- **Preguntas**:
[a] Indica si cada afirmación coincide con el texto sobre la novela policial, respondiendo sí o no y citando literalmente las palabras que lo deciden: (i) Dostoievsky escribió novelas policiales; (ii) MacDonald era creyente; (iii) a MacDonald le agradaba que se dijera que era un moralista.
[b] Convierte en una lista el párrafo del texto sobre la novela policial que comienza con «MacDonald, por su formación», sin perder sus datos principales.

Nuestro género ya se ha ganado un espacio propio. Pero esto debe juzgarse dependiendo de a qué gente atraiga. Si este género consigue atraer a gente con sentido artístico, será una buena literatura, y yo pienso que tiene que ser buena literatura. No debe ser una parte secundaria, aunque es verdad que como género tiene algunas limitaciones. Mire usted: la forma no da para hacer novelas como las de Dostoievsky, a pesar de lo cual Dostoievsky escribió novelas policiales, aunque con mucho más que eso. Usar la forma de modo realista nos permite una descripción, pero no total, abarcadora, como la de él. Esto es una protección para nuestro género, pero también es una limitación muy seria. Y además, fíjese que Dostoievsky no hubiera escrito como escribió, ni hubiera manejado las situaciones y los personajes del modo que lo hizo, si antes no hubiese leído a Poe (...) Esta novelística está hecha para que llegue a gran número de público, lo que significa que tiene que evitar dificultades extremas para que más gente pueda tener acceso a ella. Es por eso que los que trabajamos este género, ante tales limitaciones, estamos tratando de alargar, de agrandar la forma, incluyendo aspectos de la vida real, cada vez más, lo que es una manera de darle mayor complejidad. Pero hay que tener mucho cuidado con eso. Ahora mismo está ocurriendo que la forma de la novela policial está siendo absorbida por la novelística general (...) No hay escritor de cualquier género que no nos haya leído, o para quien no resulte familiar el nombre de Hammett o el de Chandler (...) Súmele a eso que una de las razones de la existencia de la novela, de cualquier novela, es que promueva cambios. Y entonces venimos a ser una forma de movimiento social. Si las novelas están “para" algo, un “para” sería el de absorber las distinciones de clase. Y en ese sentido, hablamos de una forma revolucionaria (...) Y es que, esencialmente, la forma de la novela policial es revolucionaria, porque tiende a afirmar la igualdad de los seres humanos. La revolución del hombre está muy lejos de ser completa, pero nosotros la promovemos. [103]
MacDonald, por su formación, pudo componer a Lew Archer como una especie de detective-psicólogo. “Freud fue el pilar de mi formación" admitía él. De ahí que le resultaba difícil hablar de su personaje (“porque no estoy afuera de él, sino adentro”) y no le gustaba que se dijera que era un moralista. Sin embargo era evidente que Archer, como su creador, era la clase de persona que aun siendo cuestionadora del sistema norteamericano, en el fondo cree en él y en su capacidad regenerativa. MacDonald era, políticamente, un liberal agudo y crítico, producto de la mejor tradición del liberalismo norteamericano. En tal sentido podía ser irónico y cáustico, pero su confianza en el sistema nunca lo llevó al escepticismo completo. Ecologista militante, era crítico del movimiento hippie y muy puritano (aunque era ateo). Y si nunca fue el revolucionario que él creía ser, sí lo fue su obra, que superó con toda dignidad la condena de Chandler.

- **Listado de datos**:

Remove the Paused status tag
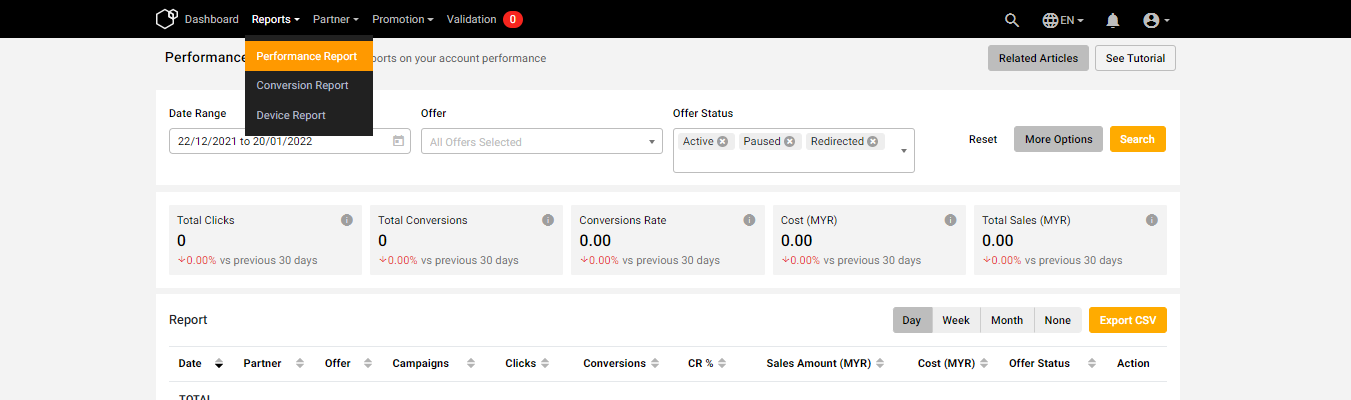1351x400 pixels. coord(790,141)
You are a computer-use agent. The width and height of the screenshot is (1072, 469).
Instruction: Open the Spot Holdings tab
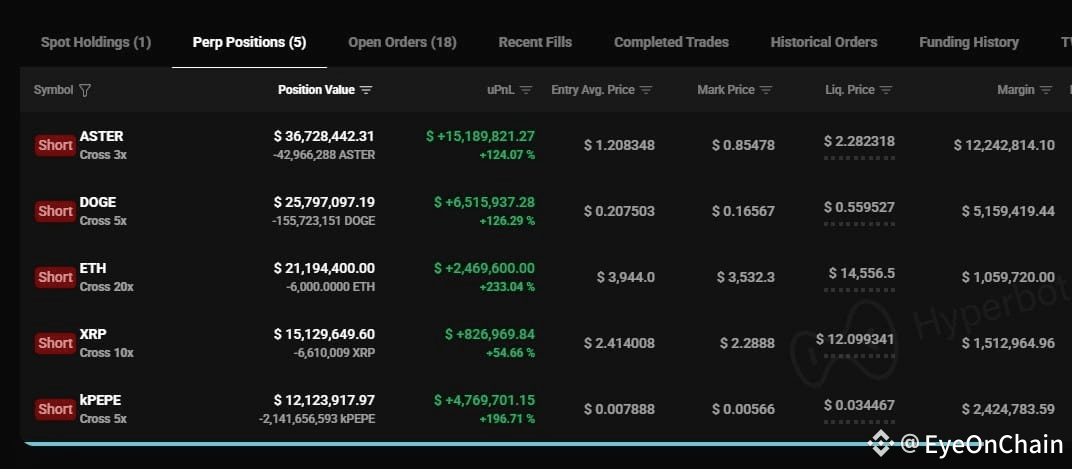[x=96, y=42]
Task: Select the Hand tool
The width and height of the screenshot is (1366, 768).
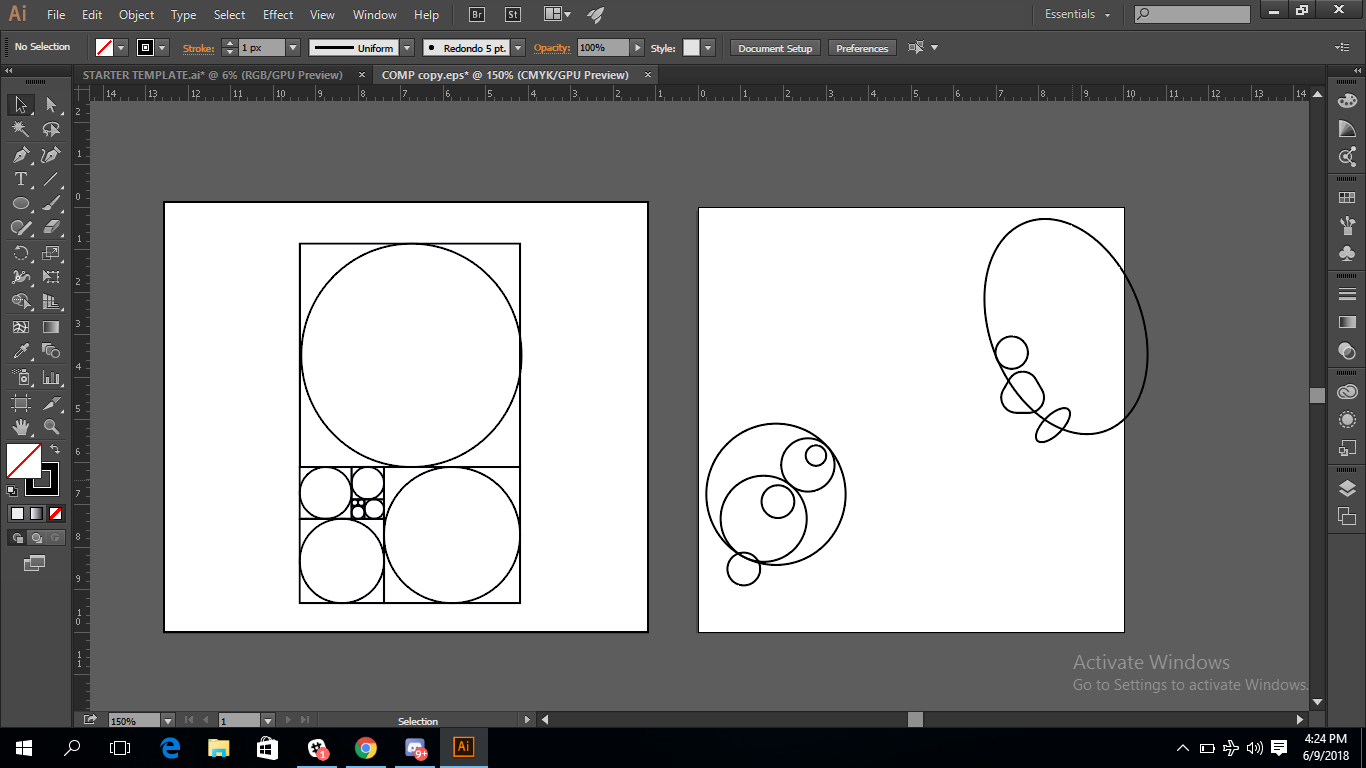Action: tap(20, 427)
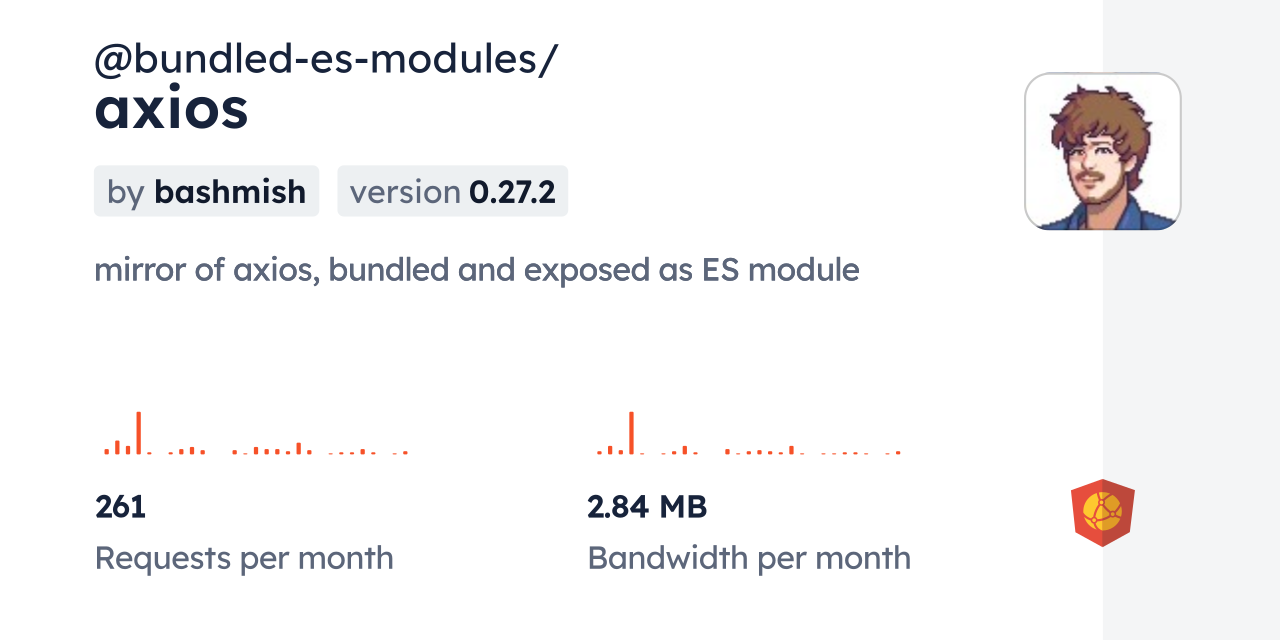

- **Respuestas**:
[a]
(i) Sí: «Dostoievsky escribió novelas policiales».
(ii) No: «aunque era ateo».
(iii) No: «no le gustaba que se dijera que era un moralista».

[b]
- Por su formación, en la que Freud fue el pilar, MacDonald pudo componer a Lew Archer como una especie de detective-psicólogo.
- Le resultaba difícil hablar de su personaje porque estaba «adentro» de él, y no le gustaba que se dijera que era un moralista.
- Archer, como su creador, cuestionaba el sistema norteamericano, pero en el fondo creía en él y en su capacidad regenerativa.
- Políticamente, MacDonald era un liberal agudo y crítico. Podía ser irónico y cáustico, pero nunca llegó al escepticismo completo.
- Era ecologista militante, crítico del movimiento hippie y muy puritano, aunque ateo.
- No fue el revolucionario que creía ser, pero su obra sí lo fue y superó con dignidad la condena de Chandler.